Your answer must match, word for word, the lines from the one holding "Given: Go to the previous page arrow" through the final line below, with pictures excluded.
Start of DATA FOR THIS EXERCISE
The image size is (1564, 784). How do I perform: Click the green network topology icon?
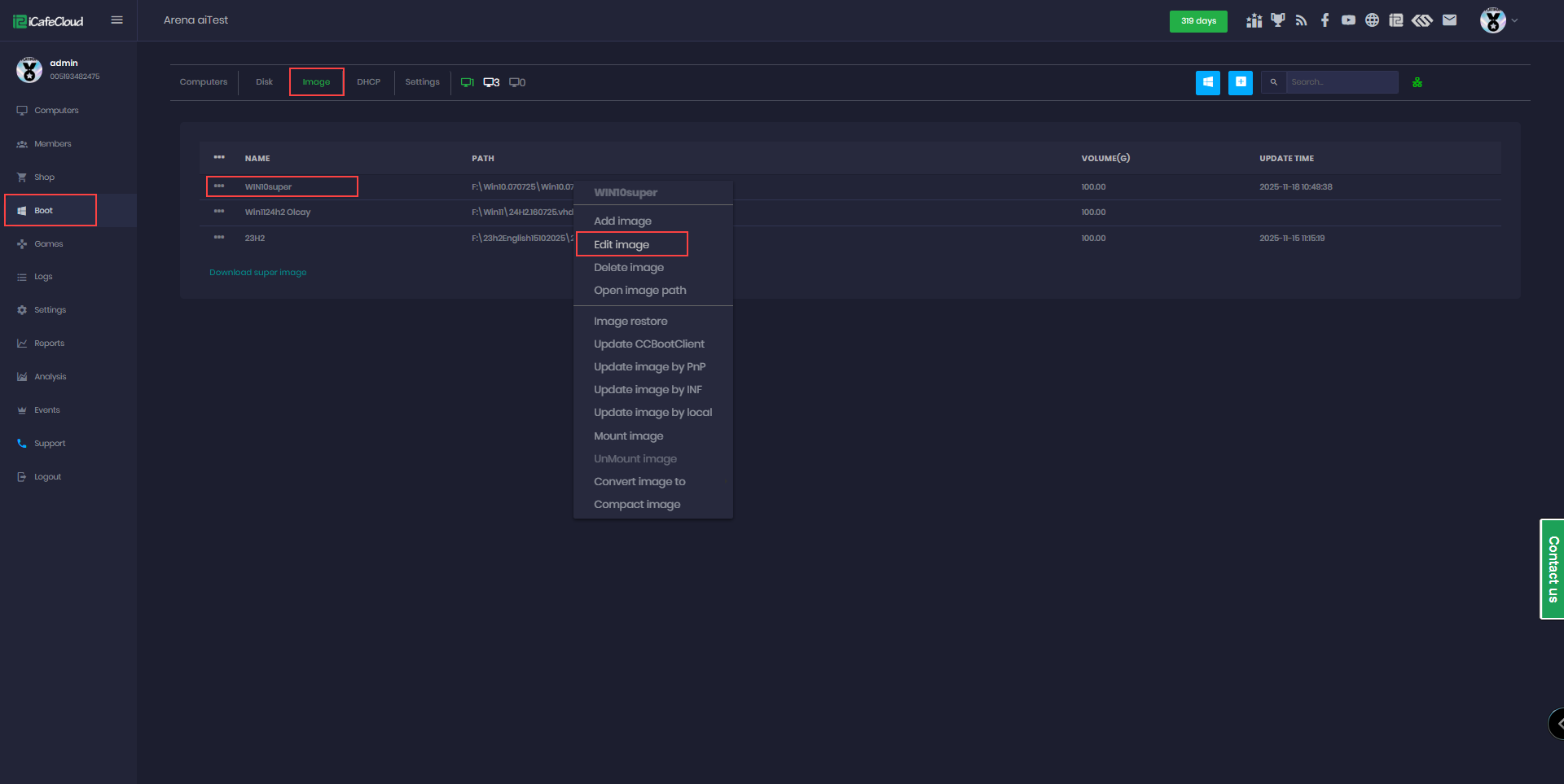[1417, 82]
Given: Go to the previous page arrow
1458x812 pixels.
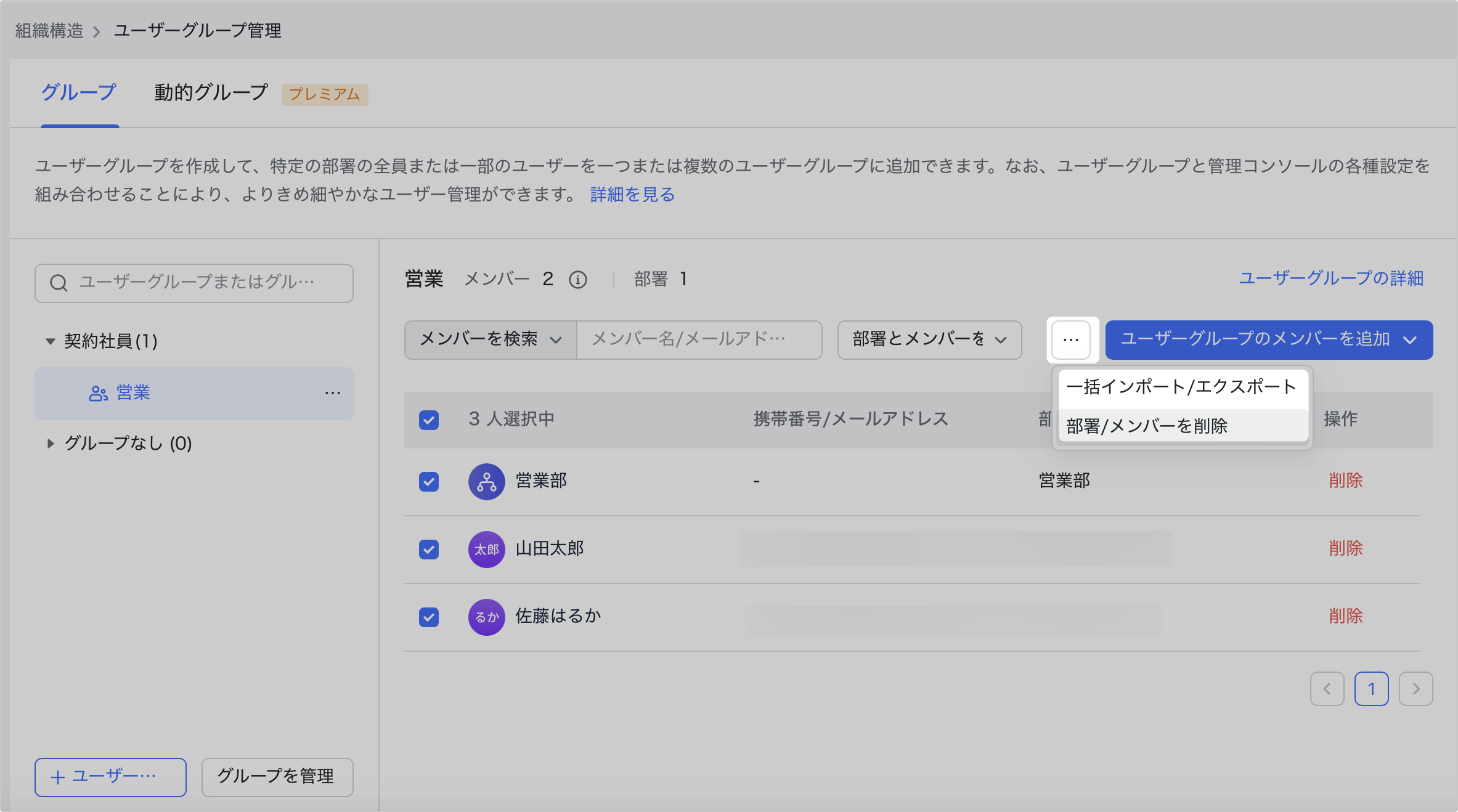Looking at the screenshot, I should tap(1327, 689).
End of DATA FOR THIS EXERCISE
▸ ANSWER TO THE EXERCISE
Given: Go to the previous page arrow
1458x812 pixels.
Looking at the screenshot, I should tap(1327, 689).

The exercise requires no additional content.